According to the present invention, the following effects can be achieved by using frequencies other than the detection target frequency.

(1) It is possible to check the health of the detector at any time.

(2) It is possible to check the integrity of the detector from a distance.

(3) The channel can maintain its leak detection function even during the integrity verification test.

(4) It is possible to check the health of only any channel during plant operation.

[Brief explanation of the drawing]

Figure 1 is a schematic diagram of the installation of the coolant leakage detection device, Figure 2 is an illustration of the installation location of the vibration detector on the water drum, Figure 3 is a configuration diagram of the signal processing circuit, and Figure 4 is the piezoelectric exciter for simulating sound oscillation.
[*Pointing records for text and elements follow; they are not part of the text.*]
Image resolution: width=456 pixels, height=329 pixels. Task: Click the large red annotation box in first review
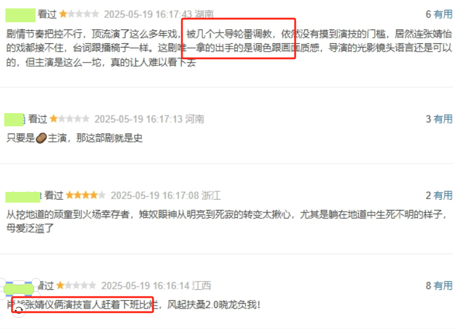click(x=239, y=38)
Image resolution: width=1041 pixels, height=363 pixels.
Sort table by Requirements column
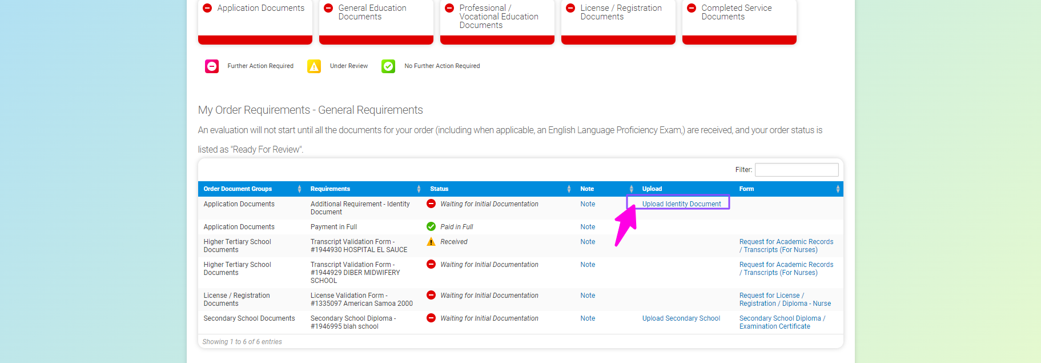[x=330, y=189]
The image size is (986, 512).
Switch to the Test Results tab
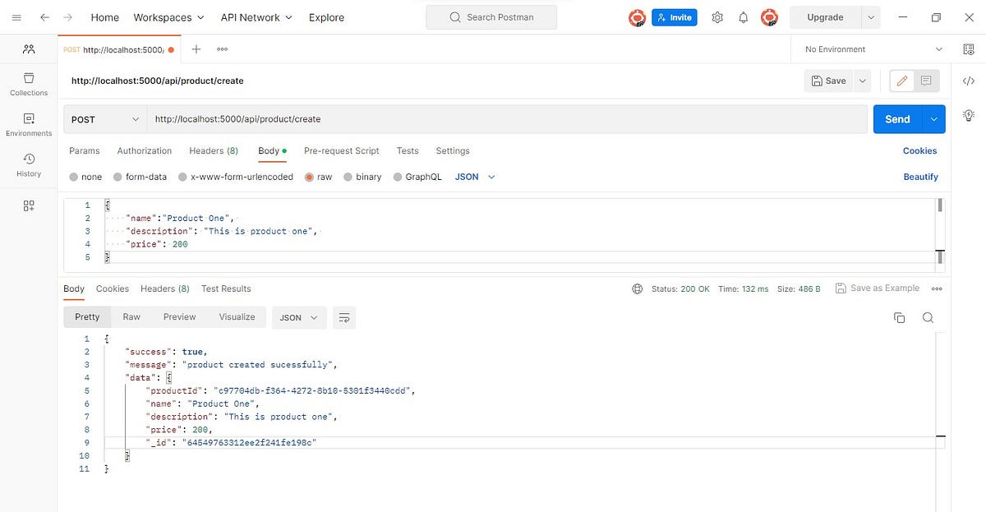226,288
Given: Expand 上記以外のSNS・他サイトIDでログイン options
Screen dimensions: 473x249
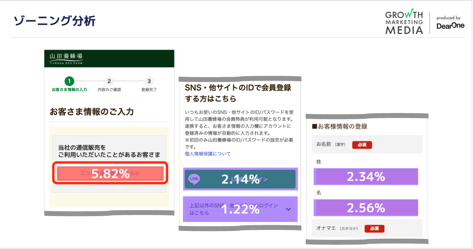Looking at the screenshot, I should [240, 209].
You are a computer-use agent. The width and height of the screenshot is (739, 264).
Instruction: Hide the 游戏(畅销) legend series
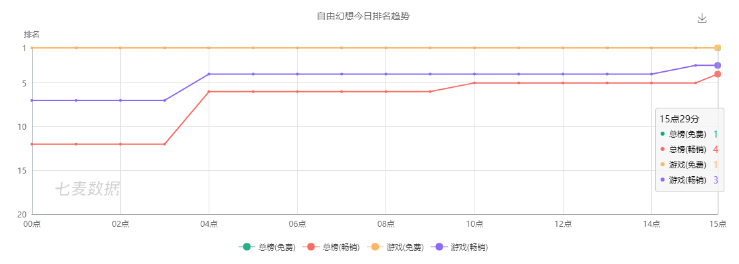[x=459, y=247]

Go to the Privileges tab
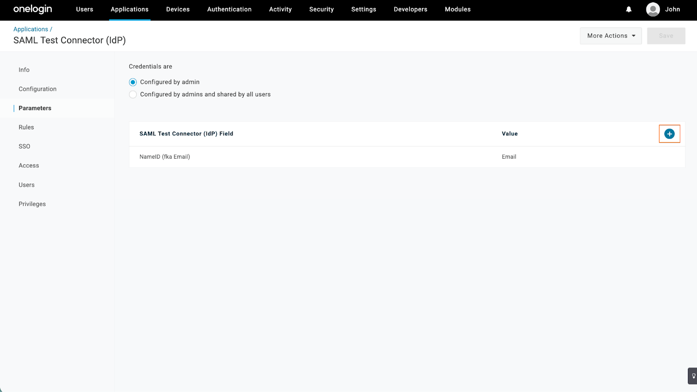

Installation location explanatory diagram, Figure 5 is a principle diagram of the detector integrity confirmation method, Figure 6
The figure is a diagram showing the signal state of each part when the present invention is applied.

Claims (1)

[Claims] 1. A vibration detection device for detecting coolant leakage consisting of a vibration detector and a signal processing circuit is characterized by being equipped with a piezoelectric vibrator that can be operated remotely in order to confirm the soundness of the vibration detector. A method for confirming the integrity of a coolant leak detection device.